[Opening Data supplied section]

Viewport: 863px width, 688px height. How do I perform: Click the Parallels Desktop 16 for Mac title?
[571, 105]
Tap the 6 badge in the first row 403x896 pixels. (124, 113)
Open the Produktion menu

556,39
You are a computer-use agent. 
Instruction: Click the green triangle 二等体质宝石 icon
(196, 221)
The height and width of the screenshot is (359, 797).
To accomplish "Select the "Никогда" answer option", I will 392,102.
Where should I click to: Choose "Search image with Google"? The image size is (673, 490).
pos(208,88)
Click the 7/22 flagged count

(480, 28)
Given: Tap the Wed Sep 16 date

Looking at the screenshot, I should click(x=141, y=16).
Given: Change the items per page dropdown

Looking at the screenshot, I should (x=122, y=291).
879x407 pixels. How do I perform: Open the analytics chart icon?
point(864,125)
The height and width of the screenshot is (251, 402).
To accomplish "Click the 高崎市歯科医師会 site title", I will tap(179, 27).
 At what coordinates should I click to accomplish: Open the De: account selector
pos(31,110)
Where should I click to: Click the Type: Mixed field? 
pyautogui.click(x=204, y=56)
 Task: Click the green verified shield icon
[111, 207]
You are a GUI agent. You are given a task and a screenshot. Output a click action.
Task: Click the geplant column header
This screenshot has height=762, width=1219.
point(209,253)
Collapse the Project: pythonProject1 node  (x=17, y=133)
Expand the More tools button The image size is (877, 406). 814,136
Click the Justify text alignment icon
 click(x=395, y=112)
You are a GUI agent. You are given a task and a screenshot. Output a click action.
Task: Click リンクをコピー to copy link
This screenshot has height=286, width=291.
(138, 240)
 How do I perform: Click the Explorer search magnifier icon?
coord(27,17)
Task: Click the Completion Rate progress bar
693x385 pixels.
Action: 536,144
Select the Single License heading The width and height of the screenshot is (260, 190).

[Closing Data supplied section]

What the task asks:
Copy exactly the line containing "Where should I click to: Choose" and each line after it through the end of the records above.

Output:
Where should I click to: Choose "Search image with Google"? The image size is (673, 490).
pos(208,88)
Click the 7/22 flagged count

(480, 28)
Given: Tap the Wed Sep 16 date

Looking at the screenshot, I should click(x=141, y=16).
Given: Change the items per page dropdown

Looking at the screenshot, I should (x=122, y=291).
879x407 pixels. How do I perform: Open the analytics chart icon?
point(864,125)
The height and width of the screenshot is (251, 402).
To accomplish "Click the 高崎市歯科医師会 site title", I will tap(179, 27).
 At what coordinates should I click to accomplish: Open the De: account selector
pos(31,110)
Where should I click to: Click the Type: Mixed field? 
pyautogui.click(x=204, y=56)
 Task: Click the green verified shield icon
[111, 207]
You are a GUI agent. You are given a task and a screenshot. Output a click action.
Task: Click the geplant column header
This screenshot has height=762, width=1219.
point(209,253)
Collapse the Project: pythonProject1 node  (x=17, y=133)
Expand the More tools button The image size is (877, 406). 814,136
Click the Justify text alignment icon
 click(x=395, y=112)
You are a GUI agent. You are given a task and a screenshot. Output a click action.
Task: Click リンクをコピー to copy link
This screenshot has height=286, width=291.
(138, 240)
 How do I perform: Click the Explorer search magnifier icon?
coord(27,17)
Task: Click the Completion Rate progress bar
693x385 pixels.
Action: 536,144
Select the Single License heading The width and height of the screenshot is (260, 190).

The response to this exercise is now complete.